● TASK DIRECTIONS: Down to the last character, write out the records below.

Data items:
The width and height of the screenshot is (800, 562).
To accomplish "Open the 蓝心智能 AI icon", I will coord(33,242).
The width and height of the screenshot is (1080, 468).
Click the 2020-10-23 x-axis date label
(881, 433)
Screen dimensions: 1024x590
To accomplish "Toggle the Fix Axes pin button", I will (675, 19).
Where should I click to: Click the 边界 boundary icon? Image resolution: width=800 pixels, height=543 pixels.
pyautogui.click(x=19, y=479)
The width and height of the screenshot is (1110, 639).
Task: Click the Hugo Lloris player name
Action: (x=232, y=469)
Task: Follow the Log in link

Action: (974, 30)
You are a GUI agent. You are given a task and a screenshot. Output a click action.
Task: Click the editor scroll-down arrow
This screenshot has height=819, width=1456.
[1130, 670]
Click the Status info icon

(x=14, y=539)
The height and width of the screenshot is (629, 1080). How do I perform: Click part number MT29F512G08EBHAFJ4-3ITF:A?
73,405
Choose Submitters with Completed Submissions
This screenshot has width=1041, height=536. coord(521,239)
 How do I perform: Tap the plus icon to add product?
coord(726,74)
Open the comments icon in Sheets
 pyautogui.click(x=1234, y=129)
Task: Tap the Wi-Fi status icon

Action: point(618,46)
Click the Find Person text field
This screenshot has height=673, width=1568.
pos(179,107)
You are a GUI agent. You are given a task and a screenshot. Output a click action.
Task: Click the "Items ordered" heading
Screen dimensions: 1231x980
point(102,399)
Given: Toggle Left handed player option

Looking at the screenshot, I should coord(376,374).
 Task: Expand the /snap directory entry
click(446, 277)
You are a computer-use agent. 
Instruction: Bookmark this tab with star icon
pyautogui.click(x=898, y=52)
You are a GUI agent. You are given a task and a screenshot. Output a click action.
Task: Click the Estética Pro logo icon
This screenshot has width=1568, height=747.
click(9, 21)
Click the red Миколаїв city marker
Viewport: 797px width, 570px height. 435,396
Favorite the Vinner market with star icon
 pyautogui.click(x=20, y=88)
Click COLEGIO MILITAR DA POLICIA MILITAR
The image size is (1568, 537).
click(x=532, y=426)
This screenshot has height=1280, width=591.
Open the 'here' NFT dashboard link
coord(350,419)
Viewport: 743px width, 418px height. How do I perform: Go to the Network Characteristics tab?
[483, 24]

● ANSWER TO THIS PROBLEM:
The width and height of the screenshot is (800, 562).
To accomplish "Open the 蓝心智能 AI icon", I will coord(33,242).
The width and height of the screenshot is (1080, 468).
Click the 2020-10-23 x-axis date label
(881, 433)
Screen dimensions: 1024x590
To accomplish "Toggle the Fix Axes pin button", I will (675, 19).
Where should I click to: Click the 边界 boundary icon? Image resolution: width=800 pixels, height=543 pixels.
pyautogui.click(x=19, y=479)
The width and height of the screenshot is (1110, 639).
Task: Click the Hugo Lloris player name
Action: (x=232, y=469)
Task: Follow the Log in link

Action: (974, 30)
You are a GUI agent. You are given a task and a screenshot. Output a click action.
Task: Click the editor scroll-down arrow
This screenshot has height=819, width=1456.
[1130, 670]
Click the Status info icon

(x=14, y=539)
The height and width of the screenshot is (629, 1080). How do I perform: Click part number MT29F512G08EBHAFJ4-3ITF:A?
73,405
Choose Submitters with Completed Submissions
This screenshot has width=1041, height=536. coord(521,239)
 How do I perform: Tap the plus icon to add product?
coord(726,74)
Open the comments icon in Sheets
 pyautogui.click(x=1234, y=129)
Task: Tap the Wi-Fi status icon

Action: point(618,46)
Click the Find Person text field
This screenshot has height=673, width=1568.
pos(179,107)
You are a GUI agent. You are given a task and a screenshot. Output a click action.
Task: Click the "Items ordered" heading
Screen dimensions: 1231x980
point(102,399)
Given: Toggle Left handed player option

Looking at the screenshot, I should coord(376,374).
 Task: Expand the /snap directory entry
click(446, 277)
You are a computer-use agent. 
Instruction: Bookmark this tab with star icon
pyautogui.click(x=898, y=52)
You are a GUI agent. You are given a task and a screenshot. Output a click action.
Task: Click the Estética Pro logo icon
This screenshot has width=1568, height=747.
click(9, 21)
Click the red Миколаїв city marker
Viewport: 797px width, 570px height. 435,396
Favorite the Vinner market with star icon
 pyautogui.click(x=20, y=88)
Click COLEGIO MILITAR DA POLICIA MILITAR
The image size is (1568, 537).
click(x=532, y=426)
This screenshot has height=1280, width=591.
Open the 'here' NFT dashboard link
coord(350,419)
Viewport: 743px width, 418px height. How do I perform: Go to the Network Characteristics tab?
[483, 24]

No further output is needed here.